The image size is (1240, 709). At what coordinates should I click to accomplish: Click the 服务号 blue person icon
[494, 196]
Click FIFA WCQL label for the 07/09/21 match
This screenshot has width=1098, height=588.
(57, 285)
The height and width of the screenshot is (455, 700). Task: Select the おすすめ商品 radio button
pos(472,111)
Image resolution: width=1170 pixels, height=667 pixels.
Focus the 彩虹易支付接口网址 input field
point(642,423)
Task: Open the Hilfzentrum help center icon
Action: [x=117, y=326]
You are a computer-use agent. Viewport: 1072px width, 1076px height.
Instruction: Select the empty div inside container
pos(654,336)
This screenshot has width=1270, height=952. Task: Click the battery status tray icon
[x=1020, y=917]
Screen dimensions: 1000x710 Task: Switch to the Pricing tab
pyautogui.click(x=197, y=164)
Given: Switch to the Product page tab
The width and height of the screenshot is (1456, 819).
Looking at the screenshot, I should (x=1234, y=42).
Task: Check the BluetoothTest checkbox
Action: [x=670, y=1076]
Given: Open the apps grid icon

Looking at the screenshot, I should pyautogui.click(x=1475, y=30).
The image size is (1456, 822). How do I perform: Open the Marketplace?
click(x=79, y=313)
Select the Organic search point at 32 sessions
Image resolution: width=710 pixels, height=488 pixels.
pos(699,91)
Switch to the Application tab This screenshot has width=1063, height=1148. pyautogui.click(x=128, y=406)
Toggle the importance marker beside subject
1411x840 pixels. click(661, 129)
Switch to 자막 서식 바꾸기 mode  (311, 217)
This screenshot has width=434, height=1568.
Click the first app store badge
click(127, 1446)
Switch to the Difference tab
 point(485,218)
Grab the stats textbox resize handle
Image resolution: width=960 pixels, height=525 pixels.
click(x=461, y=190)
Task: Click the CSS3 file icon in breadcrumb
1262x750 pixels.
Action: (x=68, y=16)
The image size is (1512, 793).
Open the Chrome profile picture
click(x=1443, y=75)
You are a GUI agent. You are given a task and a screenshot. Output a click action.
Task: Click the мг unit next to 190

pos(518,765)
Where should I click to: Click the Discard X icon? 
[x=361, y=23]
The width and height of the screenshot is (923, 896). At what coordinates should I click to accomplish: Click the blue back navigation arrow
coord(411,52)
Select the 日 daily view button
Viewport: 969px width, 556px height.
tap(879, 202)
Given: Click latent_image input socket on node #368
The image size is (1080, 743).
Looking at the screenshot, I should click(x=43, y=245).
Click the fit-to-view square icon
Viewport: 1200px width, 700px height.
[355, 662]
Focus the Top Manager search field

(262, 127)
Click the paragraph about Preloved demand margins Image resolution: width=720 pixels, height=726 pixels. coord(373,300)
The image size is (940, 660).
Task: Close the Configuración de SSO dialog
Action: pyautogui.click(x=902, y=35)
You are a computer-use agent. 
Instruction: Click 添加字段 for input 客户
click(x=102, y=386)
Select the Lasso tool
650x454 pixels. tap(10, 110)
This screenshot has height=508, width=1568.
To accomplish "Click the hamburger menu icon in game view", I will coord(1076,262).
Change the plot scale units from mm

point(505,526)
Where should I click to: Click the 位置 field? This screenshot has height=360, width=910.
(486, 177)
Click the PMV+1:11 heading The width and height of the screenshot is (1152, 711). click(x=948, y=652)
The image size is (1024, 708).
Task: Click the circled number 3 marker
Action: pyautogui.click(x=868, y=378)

━━━━━━━━━━

**Work instructions**
Repeat the material above in full, exactly as it stands.

**Solution to this problem**
The image size is (1240, 709). At what coordinates should I click to accomplish: Click the 服务号 blue person icon
[494, 196]
Click FIFA WCQL label for the 07/09/21 match
This screenshot has width=1098, height=588.
(57, 285)
The height and width of the screenshot is (455, 700). Task: Select the おすすめ商品 radio button
pos(472,111)
Image resolution: width=1170 pixels, height=667 pixels.
Focus the 彩虹易支付接口网址 input field
point(642,423)
Task: Open the Hilfzentrum help center icon
Action: [x=117, y=326]
You are a computer-use agent. Viewport: 1072px width, 1076px height.
Instruction: Select the empty div inside container
pos(654,336)
This screenshot has width=1270, height=952. Task: Click the battery status tray icon
[x=1020, y=917]
Screen dimensions: 1000x710 Task: Switch to the Pricing tab
pyautogui.click(x=197, y=164)
Given: Switch to the Product page tab
The width and height of the screenshot is (1456, 819).
Looking at the screenshot, I should (x=1234, y=42).
Task: Check the BluetoothTest checkbox
Action: [x=670, y=1076]
Given: Open the apps grid icon

Looking at the screenshot, I should pyautogui.click(x=1475, y=30).
The image size is (1456, 822). How do I perform: Open the Marketplace?
click(x=79, y=313)
Select the Organic search point at 32 sessions
Image resolution: width=710 pixels, height=488 pixels.
pos(699,91)
Switch to the Application tab This screenshot has width=1063, height=1148. pyautogui.click(x=128, y=406)
Toggle the importance marker beside subject
1411x840 pixels. click(661, 129)
Switch to 자막 서식 바꾸기 mode  (311, 217)
This screenshot has width=434, height=1568.
Click the first app store badge
click(127, 1446)
Switch to the Difference tab
 point(485,218)
Grab the stats textbox resize handle
Image resolution: width=960 pixels, height=525 pixels.
click(x=461, y=190)
Task: Click the CSS3 file icon in breadcrumb
1262x750 pixels.
Action: (x=68, y=16)
The image size is (1512, 793).
Open the Chrome profile picture
click(x=1443, y=75)
You are a GUI agent. You are given a task and a screenshot. Output a click action.
Task: Click the мг unit next to 190

pos(518,765)
Where should I click to: Click the Discard X icon? 
[x=361, y=23]
The width and height of the screenshot is (923, 896). At what coordinates should I click to accomplish: Click the blue back navigation arrow
coord(411,52)
Select the 日 daily view button
Viewport: 969px width, 556px height.
tap(879, 202)
Given: Click latent_image input socket on node #368
The image size is (1080, 743).
Looking at the screenshot, I should click(x=43, y=245).
Click the fit-to-view square icon
Viewport: 1200px width, 700px height.
[355, 662]
Focus the Top Manager search field

(262, 127)
Click the paragraph about Preloved demand margins Image resolution: width=720 pixels, height=726 pixels. coord(373,300)
The image size is (940, 660).
Task: Close the Configuración de SSO dialog
Action: pyautogui.click(x=902, y=35)
You are a computer-use agent. 
Instruction: Click 添加字段 for input 客户
click(x=102, y=386)
Select the Lasso tool
650x454 pixels. tap(10, 110)
This screenshot has height=508, width=1568.
To accomplish "Click the hamburger menu icon in game view", I will coord(1076,262).
Change the plot scale units from mm

point(505,526)
Where should I click to: Click the 位置 field? This screenshot has height=360, width=910.
(486, 177)
Click the PMV+1:11 heading The width and height of the screenshot is (1152, 711). click(x=948, y=652)
The image size is (1024, 708).
Task: Click the circled number 3 marker
Action: pyautogui.click(x=868, y=378)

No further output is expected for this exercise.